Puse los ojos en blanco y reí por lo bajo.

—Qué va, tío. No es eso.

—Lirata, sal —susurré a continuación.

Envié una señal mental al núcleo e, inmediatamente, una niebla carmesí brotó de mi pecho. Un instante después, Lirata apareció junto al sofá, flotando con elegancia como una especie de reina fantasmal invocada del más allá.

Sus ojos rojos se movieron lentamente, escaneando la habitación, y luego se clavaron en Steve.

Sentí una sacudida repentina a través de mi vínculo mental con ella. Estaba decidiendo si matarlo o no. No necesité palabras. Esa aura suya, sentenciosa y capaz de escanear almas, lo decía todo.

—¡Lirata! —exclamé rápidamente, incorporándome—. ¡Este es mi mejor amigo, Steve!

Me giré hacia Steve y casi estallé en carcajadas.

Estaba paralizado como una estatua, con la boca abierta y los ojos como platos, como si acabara de ver a una diosa o a un ángel de la muerte con mucho estilo.

—Eeeh… ¿hola? —atinó a decir con un chillido.
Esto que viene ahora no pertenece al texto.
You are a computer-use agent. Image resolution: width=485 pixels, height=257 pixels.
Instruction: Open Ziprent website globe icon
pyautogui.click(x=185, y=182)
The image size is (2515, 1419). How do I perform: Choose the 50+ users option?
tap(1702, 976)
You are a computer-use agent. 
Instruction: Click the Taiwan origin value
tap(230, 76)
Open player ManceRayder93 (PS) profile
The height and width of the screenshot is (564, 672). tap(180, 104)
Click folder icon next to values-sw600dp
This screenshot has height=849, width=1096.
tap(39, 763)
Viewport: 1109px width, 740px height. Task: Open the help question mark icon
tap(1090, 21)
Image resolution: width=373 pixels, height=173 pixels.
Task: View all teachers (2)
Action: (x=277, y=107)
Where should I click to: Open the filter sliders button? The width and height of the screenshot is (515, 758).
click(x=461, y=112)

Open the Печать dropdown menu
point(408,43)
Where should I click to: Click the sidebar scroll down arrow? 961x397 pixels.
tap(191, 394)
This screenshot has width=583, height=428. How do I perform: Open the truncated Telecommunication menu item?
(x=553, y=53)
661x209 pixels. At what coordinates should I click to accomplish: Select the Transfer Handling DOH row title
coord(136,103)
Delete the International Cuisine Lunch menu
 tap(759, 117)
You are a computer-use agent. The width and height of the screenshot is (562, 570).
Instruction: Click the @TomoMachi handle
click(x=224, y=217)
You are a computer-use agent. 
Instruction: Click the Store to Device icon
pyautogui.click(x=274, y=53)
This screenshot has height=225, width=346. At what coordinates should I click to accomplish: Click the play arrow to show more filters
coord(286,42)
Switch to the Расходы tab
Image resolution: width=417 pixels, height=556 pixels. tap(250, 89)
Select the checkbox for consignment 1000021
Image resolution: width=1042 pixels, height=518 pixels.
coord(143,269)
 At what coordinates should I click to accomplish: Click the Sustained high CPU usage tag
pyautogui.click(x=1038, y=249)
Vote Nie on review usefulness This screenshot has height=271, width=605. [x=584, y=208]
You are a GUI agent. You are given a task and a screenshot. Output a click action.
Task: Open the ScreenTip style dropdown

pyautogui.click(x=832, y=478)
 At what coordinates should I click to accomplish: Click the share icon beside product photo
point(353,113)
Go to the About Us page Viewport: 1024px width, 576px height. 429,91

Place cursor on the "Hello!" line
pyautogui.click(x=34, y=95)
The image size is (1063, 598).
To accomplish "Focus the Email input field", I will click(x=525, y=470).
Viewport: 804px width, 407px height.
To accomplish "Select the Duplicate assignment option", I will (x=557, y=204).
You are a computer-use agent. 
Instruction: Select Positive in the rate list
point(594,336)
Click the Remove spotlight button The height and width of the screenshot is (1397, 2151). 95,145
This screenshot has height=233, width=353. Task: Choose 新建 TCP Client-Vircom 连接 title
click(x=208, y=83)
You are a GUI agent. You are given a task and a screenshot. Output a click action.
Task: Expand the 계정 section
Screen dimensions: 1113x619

Lirata no respondió. Se quedó allí flotando, elegante y silenciosa, claramente nada impresionada.

Le di una palmada en la espalda a Steve.

—Tranquilo, no muerde.

Steve no le quitó los ojos de encima. Su mirada permaneció fija en la niebla arremolinada alrededor de Lirata, como si estuviera observando una bomba que pudiera estallar en cualquier segundo.

Entonces se volvió hacia mí y preguntó: —¿No me digas que es como Plata?

Asentí levemente.

—Algo así.

Sus ojos volvieron a posarse en ella, asimilando el movimiento de la niebla carmesí y el brillo intenso de sus ojos rojos.

—Es una Elfa —murmuró por lo bajo.

—Sip. Una reina Elfa, de hecho.

Soltó un largo y dramático suspiro.

—La vida es jodidamente injusta.

Estallé en carcajadas y le di una palmada en el hombro.

—Tranquilo, si quieres le puedo pedir que sea tu amiga.

Me apartó la mano de un manotazo.

—Lárgate.

Entonces se levantó y examinó a Lirata de nuevo de arriba abajo antes de volver a mirarme. —¿Sabe usar la espada?

Asentí.

—Es increíblemente buena con ella.

Sus cejas se arquearon con interés.

—¿Puedo entrenar con ella?

Negué con la cabeza de inmediato.

—Es Nivel 199.

Se le salieron los ojos de las órbitas. De hecho, dio un paso atrás y me señaló como si yo hubiera traicionado personalmente el orden natural del universo.

—¡¿Tienes una invocación de Nivel 199?!

Me recliné en el sofá, crucé las piernas y respondí con toda la naturalidad que pude aparentar.

—Sip.

Steve caminó de un lado a otro, murmurando por lo bajo: «Nivel 199… Eso no es una invocación, es un jefe final viviente».

Sonreí ampliamente.

—Entonces, intenta no ofenderla —dije con una sonrisa burlona.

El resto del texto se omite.